### Work request
Apart from pictures, transcribe exactly each line from the one containing "You are a GUI" through the final line of the listing below.

### Material for the task

■ ■ ■

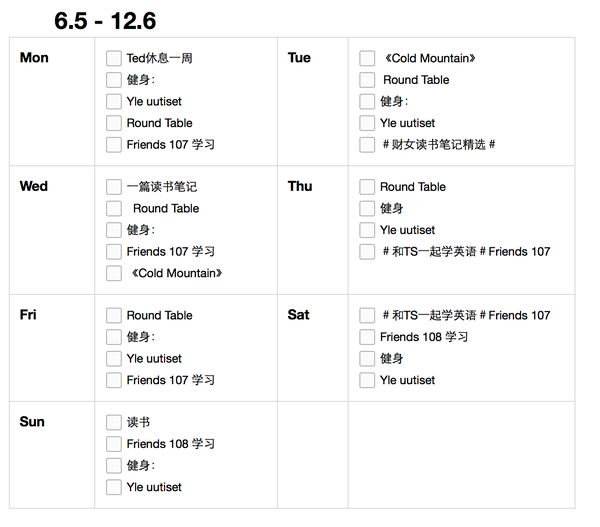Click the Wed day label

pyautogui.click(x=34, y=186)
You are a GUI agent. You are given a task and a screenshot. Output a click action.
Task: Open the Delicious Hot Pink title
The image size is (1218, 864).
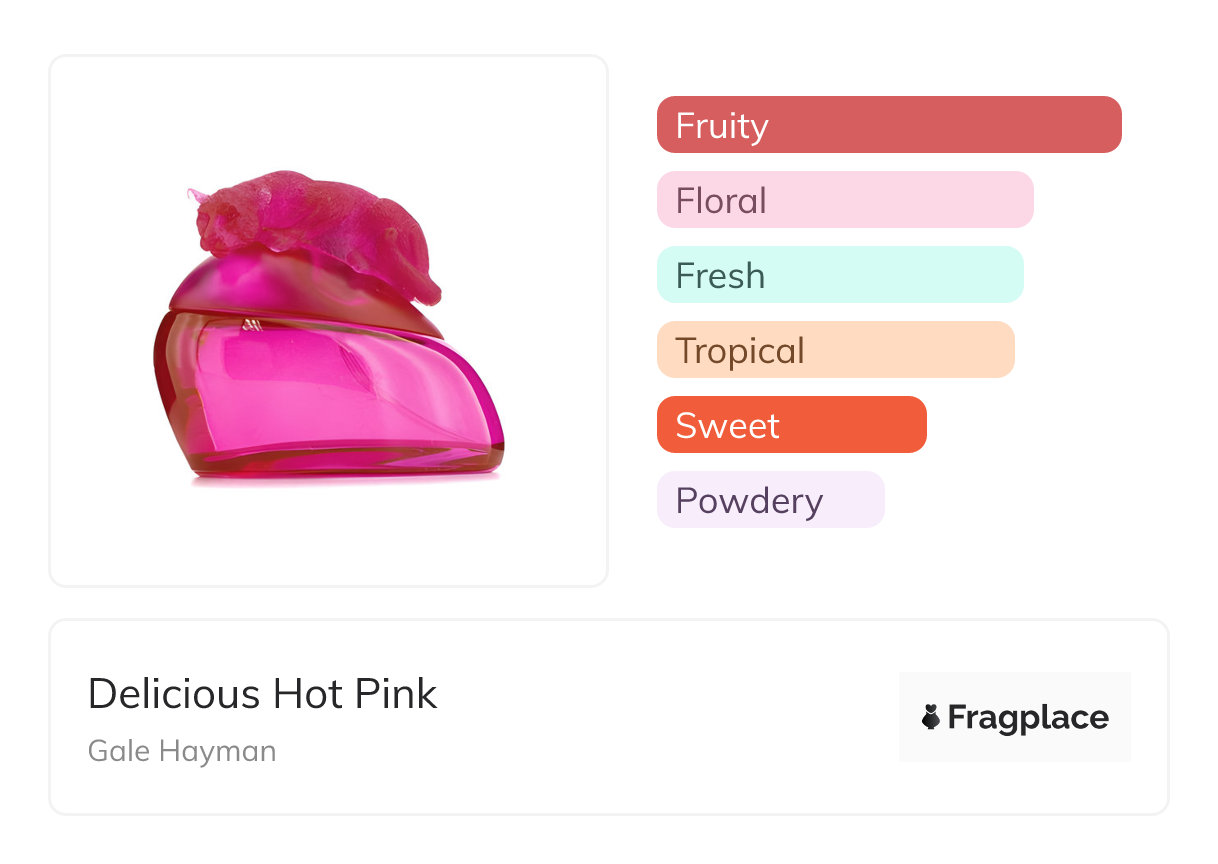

■ ■ ■

### Your response
You are a GUI agent. You are given a task and a screenshot. Output a click action.
Task: Open the Delicious Hot Pink title
The image size is (1218, 864).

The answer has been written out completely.